- EXERCISE DESCRIPTION -
Return the data in full, exactly as it was written.

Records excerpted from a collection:
============

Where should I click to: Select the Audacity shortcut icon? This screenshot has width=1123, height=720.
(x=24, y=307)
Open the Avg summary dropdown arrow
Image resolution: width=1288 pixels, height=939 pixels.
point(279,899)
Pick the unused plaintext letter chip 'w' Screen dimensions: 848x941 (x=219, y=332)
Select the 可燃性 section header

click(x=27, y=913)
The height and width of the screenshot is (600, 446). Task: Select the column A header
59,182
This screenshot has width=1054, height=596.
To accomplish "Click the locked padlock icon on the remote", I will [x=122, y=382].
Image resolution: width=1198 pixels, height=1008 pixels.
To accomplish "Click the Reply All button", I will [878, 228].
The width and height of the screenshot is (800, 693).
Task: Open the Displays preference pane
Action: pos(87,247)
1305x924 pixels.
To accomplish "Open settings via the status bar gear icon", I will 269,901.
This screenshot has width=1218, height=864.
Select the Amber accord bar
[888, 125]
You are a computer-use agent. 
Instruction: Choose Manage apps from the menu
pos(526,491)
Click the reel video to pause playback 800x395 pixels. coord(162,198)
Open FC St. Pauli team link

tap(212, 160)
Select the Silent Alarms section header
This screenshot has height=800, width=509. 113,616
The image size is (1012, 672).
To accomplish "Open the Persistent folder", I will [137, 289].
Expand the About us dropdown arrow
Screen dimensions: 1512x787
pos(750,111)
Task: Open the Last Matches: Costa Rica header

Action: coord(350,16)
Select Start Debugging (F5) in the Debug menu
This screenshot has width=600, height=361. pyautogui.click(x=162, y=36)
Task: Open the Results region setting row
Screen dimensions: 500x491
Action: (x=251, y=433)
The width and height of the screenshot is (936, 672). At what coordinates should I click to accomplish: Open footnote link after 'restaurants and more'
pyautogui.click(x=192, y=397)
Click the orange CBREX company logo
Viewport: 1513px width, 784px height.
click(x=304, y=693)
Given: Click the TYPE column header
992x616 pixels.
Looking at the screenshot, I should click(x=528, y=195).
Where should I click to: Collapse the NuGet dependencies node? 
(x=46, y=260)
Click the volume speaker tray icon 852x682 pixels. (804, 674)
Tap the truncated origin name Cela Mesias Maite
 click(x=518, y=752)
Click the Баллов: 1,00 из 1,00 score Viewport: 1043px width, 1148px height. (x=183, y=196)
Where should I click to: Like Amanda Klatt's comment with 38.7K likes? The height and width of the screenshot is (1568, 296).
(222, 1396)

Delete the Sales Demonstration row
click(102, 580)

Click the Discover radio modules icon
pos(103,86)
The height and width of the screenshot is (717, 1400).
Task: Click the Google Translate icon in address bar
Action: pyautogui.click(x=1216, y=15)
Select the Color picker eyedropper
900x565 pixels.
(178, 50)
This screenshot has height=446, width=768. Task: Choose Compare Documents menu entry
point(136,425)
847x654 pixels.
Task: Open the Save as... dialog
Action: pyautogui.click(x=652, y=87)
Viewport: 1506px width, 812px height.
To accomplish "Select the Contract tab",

============

- THE COMPLETED TASK -
Where should I click to: Select the Audacity shortcut icon? This screenshot has width=1123, height=720.
(x=24, y=307)
Open the Avg summary dropdown arrow
Image resolution: width=1288 pixels, height=939 pixels.
point(279,899)
Pick the unused plaintext letter chip 'w' Screen dimensions: 848x941 (x=219, y=332)
Select the 可燃性 section header

click(x=27, y=913)
The height and width of the screenshot is (600, 446). Task: Select the column A header
59,182
This screenshot has width=1054, height=596.
To accomplish "Click the locked padlock icon on the remote", I will [x=122, y=382].
Image resolution: width=1198 pixels, height=1008 pixels.
To accomplish "Click the Reply All button", I will [878, 228].
The width and height of the screenshot is (800, 693).
Task: Open the Displays preference pane
Action: pos(87,247)
1305x924 pixels.
To accomplish "Open settings via the status bar gear icon", I will 269,901.
This screenshot has width=1218, height=864.
Select the Amber accord bar
[888, 125]
You are a computer-use agent. 
Instruction: Choose Manage apps from the menu
pos(526,491)
Click the reel video to pause playback 800x395 pixels. coord(162,198)
Open FC St. Pauli team link

tap(212, 160)
Select the Silent Alarms section header
This screenshot has height=800, width=509. 113,616
The image size is (1012, 672).
To accomplish "Open the Persistent folder", I will [137, 289].
Expand the About us dropdown arrow
Screen dimensions: 1512x787
pos(750,111)
Task: Open the Last Matches: Costa Rica header

Action: coord(350,16)
Select Start Debugging (F5) in the Debug menu
This screenshot has width=600, height=361. pyautogui.click(x=162, y=36)
Task: Open the Results region setting row
Screen dimensions: 500x491
Action: (x=251, y=433)
The width and height of the screenshot is (936, 672). At what coordinates should I click to accomplish: Open footnote link after 'restaurants and more'
pyautogui.click(x=192, y=397)
Click the orange CBREX company logo
Viewport: 1513px width, 784px height.
click(x=304, y=693)
Given: Click the TYPE column header
992x616 pixels.
Looking at the screenshot, I should click(x=528, y=195).
Where should I click to: Collapse the NuGet dependencies node? 
(x=46, y=260)
Click the volume speaker tray icon 852x682 pixels. (804, 674)
Tap the truncated origin name Cela Mesias Maite
 click(x=518, y=752)
Click the Баллов: 1,00 из 1,00 score Viewport: 1043px width, 1148px height. (x=183, y=196)
Where should I click to: Like Amanda Klatt's comment with 38.7K likes? The height and width of the screenshot is (1568, 296).
(222, 1396)

Delete the Sales Demonstration row
click(102, 580)

Click the Discover radio modules icon
pos(103,86)
The height and width of the screenshot is (717, 1400).
Task: Click the Google Translate icon in address bar
Action: pyautogui.click(x=1216, y=15)
Select the Color picker eyedropper
900x565 pixels.
(178, 50)
This screenshot has height=446, width=768. Task: Choose Compare Documents menu entry
point(136,425)
847x654 pixels.
Task: Open the Save as... dialog
Action: pyautogui.click(x=652, y=87)
Viewport: 1506px width, 812px height.
To accomplish "Select the Contract tab",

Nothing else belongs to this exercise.